• What is expected
Among the entries below, find the lines with the word "Dashboard" and copy them.

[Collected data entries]

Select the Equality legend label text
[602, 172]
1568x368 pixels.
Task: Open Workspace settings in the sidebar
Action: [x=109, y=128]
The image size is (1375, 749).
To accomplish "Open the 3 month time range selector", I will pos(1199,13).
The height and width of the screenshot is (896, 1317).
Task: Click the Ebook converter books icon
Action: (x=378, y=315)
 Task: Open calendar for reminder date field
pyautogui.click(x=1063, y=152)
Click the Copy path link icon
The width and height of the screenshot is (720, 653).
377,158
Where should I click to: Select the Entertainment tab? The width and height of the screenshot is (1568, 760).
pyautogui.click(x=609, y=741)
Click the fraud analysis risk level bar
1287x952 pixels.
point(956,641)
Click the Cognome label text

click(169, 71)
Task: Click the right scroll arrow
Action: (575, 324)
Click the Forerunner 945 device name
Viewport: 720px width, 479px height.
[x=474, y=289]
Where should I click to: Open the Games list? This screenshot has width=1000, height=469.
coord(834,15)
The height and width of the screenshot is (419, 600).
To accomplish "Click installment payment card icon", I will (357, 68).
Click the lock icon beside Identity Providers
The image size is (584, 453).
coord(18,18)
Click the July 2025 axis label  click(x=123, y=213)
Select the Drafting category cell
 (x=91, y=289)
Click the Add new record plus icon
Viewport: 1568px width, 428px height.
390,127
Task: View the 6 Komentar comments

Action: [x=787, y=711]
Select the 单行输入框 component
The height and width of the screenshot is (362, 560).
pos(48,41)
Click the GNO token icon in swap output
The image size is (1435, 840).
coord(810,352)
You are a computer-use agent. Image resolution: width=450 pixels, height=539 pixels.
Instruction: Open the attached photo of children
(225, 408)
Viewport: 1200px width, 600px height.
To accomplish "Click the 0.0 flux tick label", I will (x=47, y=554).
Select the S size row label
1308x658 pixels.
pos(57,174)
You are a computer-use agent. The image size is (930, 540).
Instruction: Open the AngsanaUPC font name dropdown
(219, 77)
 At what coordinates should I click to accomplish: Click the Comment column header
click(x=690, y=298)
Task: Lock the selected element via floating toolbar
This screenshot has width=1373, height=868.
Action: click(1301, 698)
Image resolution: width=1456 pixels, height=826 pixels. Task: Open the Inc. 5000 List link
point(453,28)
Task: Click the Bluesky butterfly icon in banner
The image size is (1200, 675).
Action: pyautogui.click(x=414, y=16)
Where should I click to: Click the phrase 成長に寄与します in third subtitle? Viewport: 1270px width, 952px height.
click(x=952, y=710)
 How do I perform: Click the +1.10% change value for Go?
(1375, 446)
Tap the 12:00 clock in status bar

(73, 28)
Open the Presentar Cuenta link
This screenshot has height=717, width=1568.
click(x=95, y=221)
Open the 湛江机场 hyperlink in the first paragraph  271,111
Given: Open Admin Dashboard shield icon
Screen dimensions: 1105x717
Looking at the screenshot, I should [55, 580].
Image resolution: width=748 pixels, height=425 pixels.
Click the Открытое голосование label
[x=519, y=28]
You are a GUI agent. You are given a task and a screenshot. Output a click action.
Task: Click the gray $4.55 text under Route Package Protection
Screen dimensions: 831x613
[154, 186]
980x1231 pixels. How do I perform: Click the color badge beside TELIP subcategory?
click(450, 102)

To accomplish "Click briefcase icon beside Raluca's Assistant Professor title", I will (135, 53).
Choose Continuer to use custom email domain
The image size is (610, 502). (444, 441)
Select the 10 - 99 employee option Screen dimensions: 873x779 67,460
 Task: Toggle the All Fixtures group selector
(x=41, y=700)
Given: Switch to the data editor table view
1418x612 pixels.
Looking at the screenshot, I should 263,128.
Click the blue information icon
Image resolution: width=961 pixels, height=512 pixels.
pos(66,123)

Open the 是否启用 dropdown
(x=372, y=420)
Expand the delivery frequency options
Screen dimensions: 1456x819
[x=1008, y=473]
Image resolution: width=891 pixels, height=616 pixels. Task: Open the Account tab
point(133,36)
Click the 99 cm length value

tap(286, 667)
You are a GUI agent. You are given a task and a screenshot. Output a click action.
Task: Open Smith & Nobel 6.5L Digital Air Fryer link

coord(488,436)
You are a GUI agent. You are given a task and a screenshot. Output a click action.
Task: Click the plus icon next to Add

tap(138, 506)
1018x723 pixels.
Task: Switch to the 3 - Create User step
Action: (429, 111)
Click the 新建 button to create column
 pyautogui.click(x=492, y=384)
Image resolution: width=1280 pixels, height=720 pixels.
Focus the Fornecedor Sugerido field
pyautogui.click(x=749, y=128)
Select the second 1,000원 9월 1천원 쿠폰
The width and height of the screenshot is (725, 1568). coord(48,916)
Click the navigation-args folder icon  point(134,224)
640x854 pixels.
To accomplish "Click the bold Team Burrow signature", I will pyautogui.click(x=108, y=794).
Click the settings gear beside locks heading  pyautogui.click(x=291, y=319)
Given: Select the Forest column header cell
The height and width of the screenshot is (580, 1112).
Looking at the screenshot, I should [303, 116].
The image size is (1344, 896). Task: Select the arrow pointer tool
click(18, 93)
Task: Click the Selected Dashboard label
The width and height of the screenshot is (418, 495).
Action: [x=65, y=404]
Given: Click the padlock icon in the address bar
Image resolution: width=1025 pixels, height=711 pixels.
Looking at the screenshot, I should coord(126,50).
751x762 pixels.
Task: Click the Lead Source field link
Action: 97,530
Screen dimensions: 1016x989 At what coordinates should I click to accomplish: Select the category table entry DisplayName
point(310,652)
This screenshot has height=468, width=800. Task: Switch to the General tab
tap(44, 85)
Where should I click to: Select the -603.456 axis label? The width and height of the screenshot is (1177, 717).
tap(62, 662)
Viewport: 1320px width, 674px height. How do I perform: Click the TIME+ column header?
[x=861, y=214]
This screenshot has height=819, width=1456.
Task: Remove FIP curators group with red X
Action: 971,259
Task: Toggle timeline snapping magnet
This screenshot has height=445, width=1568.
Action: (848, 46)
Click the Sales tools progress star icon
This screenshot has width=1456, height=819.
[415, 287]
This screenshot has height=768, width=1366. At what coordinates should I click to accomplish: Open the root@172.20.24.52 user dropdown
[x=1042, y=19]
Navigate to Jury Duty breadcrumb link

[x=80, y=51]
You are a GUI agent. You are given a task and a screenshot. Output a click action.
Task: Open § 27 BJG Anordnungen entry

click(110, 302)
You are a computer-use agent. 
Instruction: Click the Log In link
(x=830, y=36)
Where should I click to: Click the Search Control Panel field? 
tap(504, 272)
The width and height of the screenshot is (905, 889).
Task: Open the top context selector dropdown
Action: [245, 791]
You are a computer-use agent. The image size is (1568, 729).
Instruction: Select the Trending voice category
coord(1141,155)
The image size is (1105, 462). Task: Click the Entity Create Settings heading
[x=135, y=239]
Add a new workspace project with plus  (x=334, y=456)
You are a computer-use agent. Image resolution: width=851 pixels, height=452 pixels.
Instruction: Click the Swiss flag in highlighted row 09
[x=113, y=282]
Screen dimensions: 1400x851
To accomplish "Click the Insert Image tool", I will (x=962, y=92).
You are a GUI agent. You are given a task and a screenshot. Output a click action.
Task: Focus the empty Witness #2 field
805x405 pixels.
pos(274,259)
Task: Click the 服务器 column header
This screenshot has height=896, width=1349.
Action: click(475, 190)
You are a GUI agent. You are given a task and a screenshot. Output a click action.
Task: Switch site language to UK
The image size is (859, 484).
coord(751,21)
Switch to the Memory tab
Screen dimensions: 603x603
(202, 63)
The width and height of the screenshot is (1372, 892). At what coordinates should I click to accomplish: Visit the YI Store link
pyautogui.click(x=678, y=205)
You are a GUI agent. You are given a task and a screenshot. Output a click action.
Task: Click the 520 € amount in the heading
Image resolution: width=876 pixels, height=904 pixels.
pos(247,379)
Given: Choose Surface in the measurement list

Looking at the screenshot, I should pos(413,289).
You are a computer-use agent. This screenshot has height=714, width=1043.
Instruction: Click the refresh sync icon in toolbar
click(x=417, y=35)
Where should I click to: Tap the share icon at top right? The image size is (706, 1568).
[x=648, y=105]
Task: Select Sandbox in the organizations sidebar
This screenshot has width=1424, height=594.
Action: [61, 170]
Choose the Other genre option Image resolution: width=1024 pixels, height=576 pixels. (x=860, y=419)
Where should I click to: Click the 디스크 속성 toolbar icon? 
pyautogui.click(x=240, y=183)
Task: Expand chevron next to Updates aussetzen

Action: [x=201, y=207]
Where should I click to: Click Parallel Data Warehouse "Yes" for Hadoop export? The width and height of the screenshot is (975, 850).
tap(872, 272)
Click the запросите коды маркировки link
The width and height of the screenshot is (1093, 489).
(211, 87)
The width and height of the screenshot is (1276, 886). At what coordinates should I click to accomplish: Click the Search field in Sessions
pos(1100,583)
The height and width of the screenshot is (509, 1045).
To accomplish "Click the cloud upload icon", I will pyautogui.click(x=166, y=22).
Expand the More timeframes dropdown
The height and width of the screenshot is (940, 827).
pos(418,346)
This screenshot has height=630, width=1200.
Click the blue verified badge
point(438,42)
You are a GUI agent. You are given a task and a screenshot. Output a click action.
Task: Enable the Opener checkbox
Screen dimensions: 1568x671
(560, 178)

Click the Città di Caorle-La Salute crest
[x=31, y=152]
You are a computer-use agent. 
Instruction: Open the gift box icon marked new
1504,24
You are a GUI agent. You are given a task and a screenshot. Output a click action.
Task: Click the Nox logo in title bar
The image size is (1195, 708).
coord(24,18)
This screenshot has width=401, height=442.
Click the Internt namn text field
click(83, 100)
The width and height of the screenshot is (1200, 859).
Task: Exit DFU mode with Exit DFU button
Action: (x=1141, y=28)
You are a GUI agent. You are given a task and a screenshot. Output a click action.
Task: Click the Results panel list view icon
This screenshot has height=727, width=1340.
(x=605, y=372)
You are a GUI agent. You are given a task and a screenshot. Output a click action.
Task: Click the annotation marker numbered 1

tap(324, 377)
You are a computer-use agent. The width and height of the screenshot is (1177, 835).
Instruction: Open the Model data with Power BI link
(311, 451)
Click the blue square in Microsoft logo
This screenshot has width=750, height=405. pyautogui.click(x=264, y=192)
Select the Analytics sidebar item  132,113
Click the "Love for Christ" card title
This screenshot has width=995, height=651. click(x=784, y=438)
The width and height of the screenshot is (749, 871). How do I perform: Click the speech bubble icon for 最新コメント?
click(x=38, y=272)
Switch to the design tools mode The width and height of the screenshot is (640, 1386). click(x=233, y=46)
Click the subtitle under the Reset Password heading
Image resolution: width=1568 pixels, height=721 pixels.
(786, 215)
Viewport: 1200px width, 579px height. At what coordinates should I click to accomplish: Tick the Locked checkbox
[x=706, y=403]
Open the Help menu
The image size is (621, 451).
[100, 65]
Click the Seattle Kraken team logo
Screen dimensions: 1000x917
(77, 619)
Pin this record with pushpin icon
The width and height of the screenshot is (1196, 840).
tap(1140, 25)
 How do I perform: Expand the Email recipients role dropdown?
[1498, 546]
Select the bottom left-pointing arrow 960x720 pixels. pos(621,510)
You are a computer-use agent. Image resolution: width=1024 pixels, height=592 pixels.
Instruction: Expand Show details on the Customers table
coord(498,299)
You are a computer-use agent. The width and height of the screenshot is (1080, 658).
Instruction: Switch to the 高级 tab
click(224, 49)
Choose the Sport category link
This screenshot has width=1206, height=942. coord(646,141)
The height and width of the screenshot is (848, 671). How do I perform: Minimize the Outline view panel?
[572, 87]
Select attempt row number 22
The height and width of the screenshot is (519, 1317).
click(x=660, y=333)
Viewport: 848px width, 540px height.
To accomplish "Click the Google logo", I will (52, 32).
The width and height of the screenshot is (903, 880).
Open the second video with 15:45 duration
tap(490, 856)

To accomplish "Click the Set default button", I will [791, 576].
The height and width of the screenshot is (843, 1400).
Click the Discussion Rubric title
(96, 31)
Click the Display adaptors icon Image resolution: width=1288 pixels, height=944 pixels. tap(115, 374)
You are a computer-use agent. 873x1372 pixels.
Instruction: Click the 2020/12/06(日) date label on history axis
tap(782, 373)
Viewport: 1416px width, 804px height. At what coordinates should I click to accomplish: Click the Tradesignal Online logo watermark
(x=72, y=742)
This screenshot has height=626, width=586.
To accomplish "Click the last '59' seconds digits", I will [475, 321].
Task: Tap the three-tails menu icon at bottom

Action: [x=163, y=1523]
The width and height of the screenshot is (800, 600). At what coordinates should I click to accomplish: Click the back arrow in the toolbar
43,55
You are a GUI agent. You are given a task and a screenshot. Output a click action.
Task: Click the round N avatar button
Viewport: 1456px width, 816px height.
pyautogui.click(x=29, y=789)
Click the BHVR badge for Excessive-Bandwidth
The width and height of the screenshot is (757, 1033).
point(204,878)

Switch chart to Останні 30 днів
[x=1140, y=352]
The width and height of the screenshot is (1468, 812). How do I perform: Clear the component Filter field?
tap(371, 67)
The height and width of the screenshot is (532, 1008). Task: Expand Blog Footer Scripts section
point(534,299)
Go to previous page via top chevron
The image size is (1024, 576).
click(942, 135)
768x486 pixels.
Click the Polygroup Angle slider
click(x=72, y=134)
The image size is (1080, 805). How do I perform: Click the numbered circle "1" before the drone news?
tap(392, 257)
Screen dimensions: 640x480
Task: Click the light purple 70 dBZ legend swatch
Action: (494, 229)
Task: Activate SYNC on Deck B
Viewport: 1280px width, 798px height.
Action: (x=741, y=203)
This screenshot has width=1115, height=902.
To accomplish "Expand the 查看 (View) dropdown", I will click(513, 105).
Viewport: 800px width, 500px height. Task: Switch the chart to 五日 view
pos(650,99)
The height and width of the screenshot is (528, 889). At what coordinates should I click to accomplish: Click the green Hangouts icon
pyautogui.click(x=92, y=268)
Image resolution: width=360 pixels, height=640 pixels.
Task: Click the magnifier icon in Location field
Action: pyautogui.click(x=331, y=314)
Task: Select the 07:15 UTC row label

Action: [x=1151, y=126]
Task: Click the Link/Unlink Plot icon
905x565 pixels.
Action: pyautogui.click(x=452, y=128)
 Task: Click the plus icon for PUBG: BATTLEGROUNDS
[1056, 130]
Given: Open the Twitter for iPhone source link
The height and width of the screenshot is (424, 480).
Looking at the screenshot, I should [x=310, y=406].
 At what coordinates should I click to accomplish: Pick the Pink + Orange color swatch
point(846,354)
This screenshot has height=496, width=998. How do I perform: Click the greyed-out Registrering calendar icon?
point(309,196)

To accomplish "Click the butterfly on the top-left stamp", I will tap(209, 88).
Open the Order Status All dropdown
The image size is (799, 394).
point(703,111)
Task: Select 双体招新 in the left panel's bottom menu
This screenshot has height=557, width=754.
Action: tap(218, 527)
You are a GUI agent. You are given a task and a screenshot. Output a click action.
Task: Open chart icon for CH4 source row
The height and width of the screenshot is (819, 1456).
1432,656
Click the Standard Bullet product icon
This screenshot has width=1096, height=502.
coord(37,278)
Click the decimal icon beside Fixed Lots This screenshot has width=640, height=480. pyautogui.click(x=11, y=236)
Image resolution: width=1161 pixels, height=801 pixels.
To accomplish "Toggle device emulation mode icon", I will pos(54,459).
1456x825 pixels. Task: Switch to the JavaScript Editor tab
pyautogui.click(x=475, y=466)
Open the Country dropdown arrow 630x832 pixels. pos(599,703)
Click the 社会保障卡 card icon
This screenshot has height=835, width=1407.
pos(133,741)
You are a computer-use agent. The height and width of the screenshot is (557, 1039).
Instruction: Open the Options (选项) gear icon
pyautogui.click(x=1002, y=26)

• Exercise response
Given: Open Admin Dashboard shield icon
Task: Click the Selected Dashboard label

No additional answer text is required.